C To view a copy of this license, visit http://creativecommons.org/licenses/by/3.0/
C or send a letter to Creative Commons, 171 Second Street, Suite 300,
C San Francisco, California, 94105, USA.
C
C As most are aware, Gerald J. Bierman (Ph.D., IEEE Fellow) died suddenly in
C his prime in 1987. This library is re-released in his memory.
C
C Keith H. Bierman 2008
C khbkhb@gmail.com
C Cherry Hills Village, CO
For those interested, I’ve been able to locate the in memoriam for Gerald Jack Bierman. I would also bring to your attention his involvement in the Voyager orbit determination at Jupiter (1983). As he wrote there:
Numerous tests were made throughout the mission to
test estimate consistency and accuracy of the SRIF/SRIS
and U-D algorithm implementations. The navigation
estimation software performed flawlessly. Indeed, the
estimation software performed so well that most of the
time it was taken for granted by the navigation team, and
that is the ultimate compliment.
I would note that Voyager 1 & Voyager 2 remain in contact with Earth. Maybe Bierman’s Fortran factorizations are still doing their job on some NASA computer just like they did 50 years ago?

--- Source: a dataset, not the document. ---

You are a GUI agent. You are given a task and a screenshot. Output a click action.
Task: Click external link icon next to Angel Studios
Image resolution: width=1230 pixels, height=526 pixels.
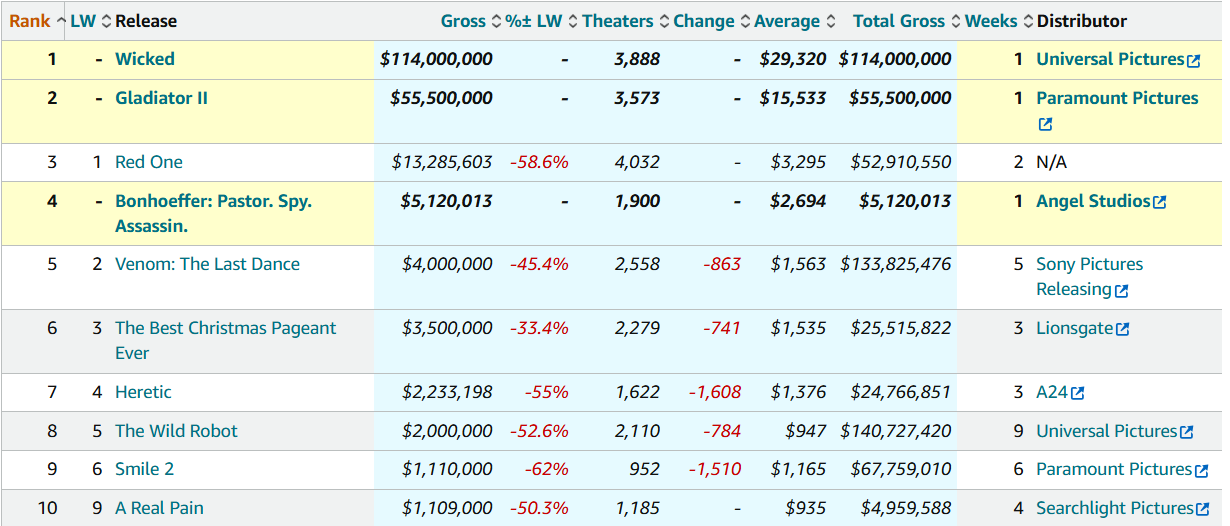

Note also that the Newtonian constant of gravitation is one of the constant known with the lowest precision (https://physics.nist.gov/cuu/Constants/):
- The 2018 value is G = 6.674 30(15) \times 10^{-11} m^3 kg^{-1} s^{-2} (=> standard uncertainty 0.000 15 \times 10^{-11} m^3 kg^{-1} s^{-2})
- The 1969 value was G = 6.673 2 (31) \times 10^{-11} m^3 kg^{-1} s^{-2}
In certain situations, like the third Kepler’s law, you can eliminate it: a^2/T^3 = const
but in the general case probably not. So I would be curious to know how computations are made in this domain to achieve so precise trajectories (New Horizons visiting Pluto then Arrokoth for example)…
To somewhat answer the original question: results itself usually do not require high precision, but some algorithms do, in particular if dealing with large complex models or lots of iterations (evolution equations). But those might not have been feasible back then.
Just one simple example, modern Krylov space methods often suffer from internal rounding errors and convergence degrades or breaks down. Double precision helps a lot (use single precision for the matrix to reduce memory bandwidth and double precision for vectors and internal operations).
Spacecraft trajectories are not calculated with G but with G*M where M is the mass of the body that the
spacecraft is orbiting. It is known to much higher accuracy than either G or M.